Wednesday, June 15, 2011

Our Father in Heaven



“This, then, is how you should pray:


“‘Our Father in heaven,


hallowed be your name...’


~Matthew 6:9 (NIV).


Some people depict our heavenly Father as a distant, unapproachable, judging God — one that should only be awed — whilst others portray this Covenant Lord as an almost cuddly, ‘daddy’, God — one decidedly passionate about our welfare.


These perceptions are clearly influenced by our experiences of God, our interactions with life, and what we’ve been taught.


But, which view is right? Are we to be overawed by God or swathed in cotton wool? What’s our relationship with our Father in heaven really supposed to be like?


The ‘Hallowed’ Character of the Father


Being the very essence of God, as the Son and the Holy Spirit also are, the Father is, however, naturally ‘senior’ by manner of role regarding the Godhead.


If Jesus counsels us to pray in agreement that the Father’s name is hallowed — to pray and act in order to hallow the Divine name — that the Father’s name be hallowed — we can easily determine that our Lord himself did these things. Indeed, Jesus instinctively honoured the Father ahead of himself. There are too many gospel references to mention here. Jesus honoured his Father perfectly according to the Fifth Commandment: “Honor your father and your mother...” (Exodus 20:12a).


Hallowing God’s name is simply coming to a true understanding — complicit with our behaviour — of the coming Kingdom reality; as it is eternally. It is a fact: God’s name is hallowed. It’s highly appropriate that Jesus seeks to divert the hallowing of ‘God’s name’ onto the Father. The Father is most quintessentially, God; as it relates to the eternality of this fact.


Now, when Jesus hallowed the name of the Father, he obeyed the Father fully. To truly hallow God means fervent obedience.

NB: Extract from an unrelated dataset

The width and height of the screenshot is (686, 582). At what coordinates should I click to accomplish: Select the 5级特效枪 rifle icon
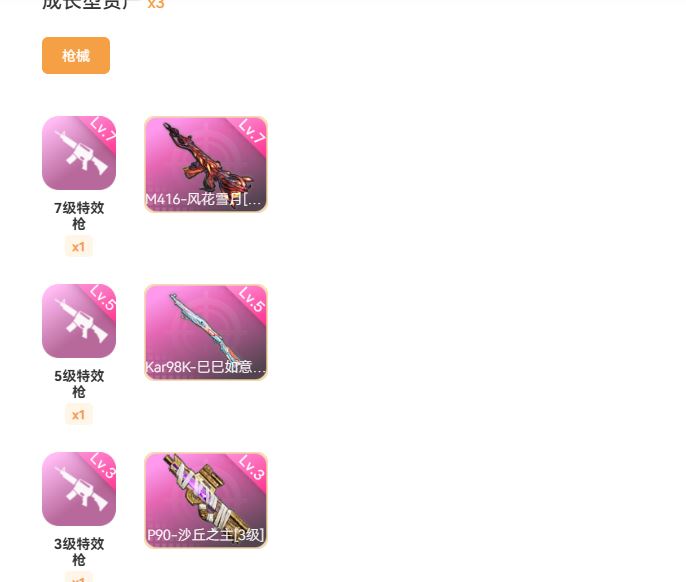click(79, 321)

How Are We to Interact with the Father?


The Bible clearly indicates that, due Jesus’ reconciling work on the cross, we can approach the Father directly. This means feeling intimate, and relating in intimacy, with our Father is perfectly appropriate.

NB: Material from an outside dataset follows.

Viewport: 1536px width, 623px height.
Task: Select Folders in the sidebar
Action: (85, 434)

It was Jesus, though, that reunited us with God. The pure fact we can interrelate with the Godhead is because of Jesus; we engage with God in and through Jesus — the channel by which is the God-bequeathed Holy Spirit present in each believer.

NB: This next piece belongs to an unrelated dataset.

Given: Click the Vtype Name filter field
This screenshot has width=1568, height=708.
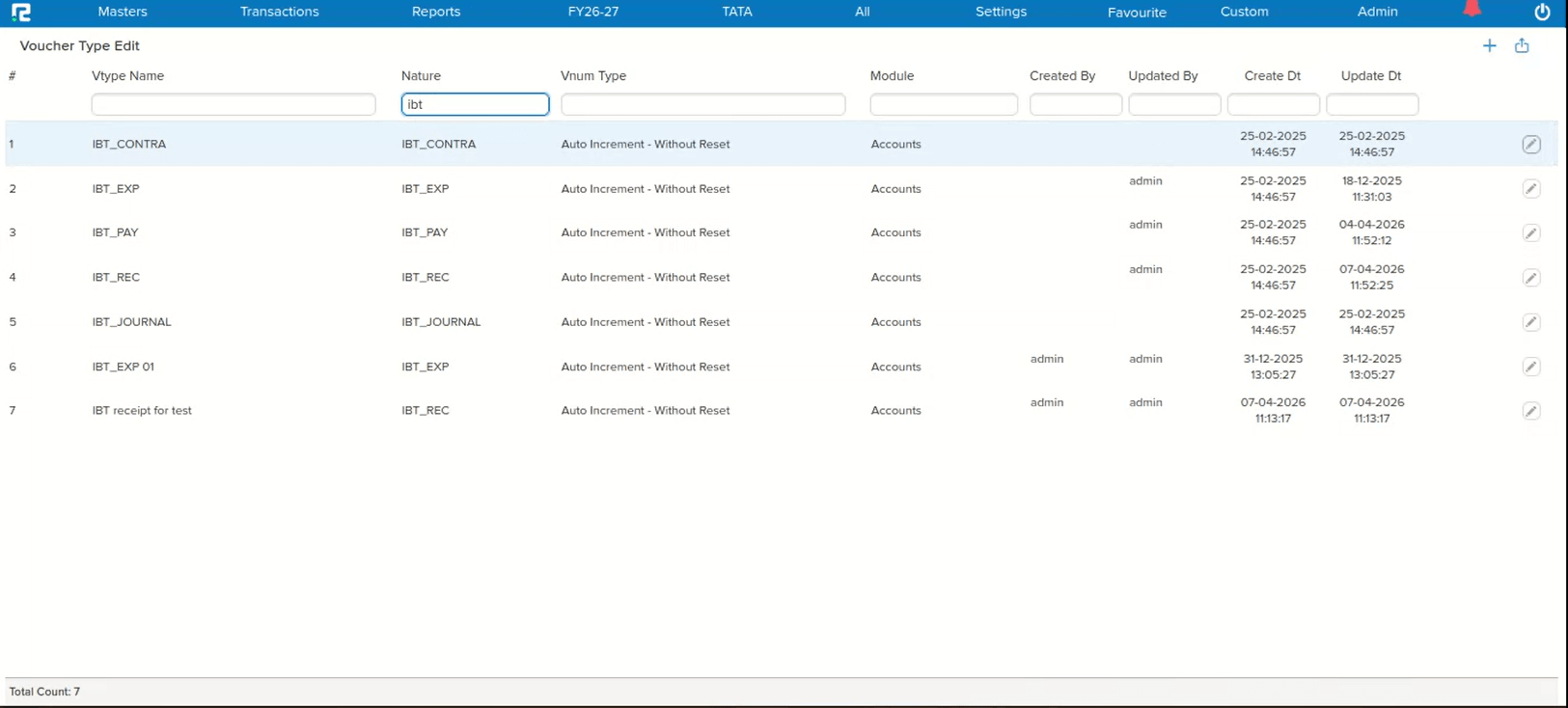Looking at the screenshot, I should [233, 104].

But we’re also to ‘hallow’ our Father; that is, to begin to seek to understand the wealth, honour, and glory worthy of God alone. Of course, this can’t be grasped. That initiates within us the right kind of wonder implicit in ‘hallowing’ the name of God.


***


So, as we approach the Father, it’s not ‘awe or adore’, but ‘awe and adore.’


It helps to appreciate the majestically diverse character of God as a whole; the Father as equal yet senior, though not superior to the Son and Holy Spirit. Reverence, with the open trust of unparalleled intimacy, is to be our approach with our Father in heaven.


© 2011 S. J. Wickham.


Graphic Credit: NeoSeeker.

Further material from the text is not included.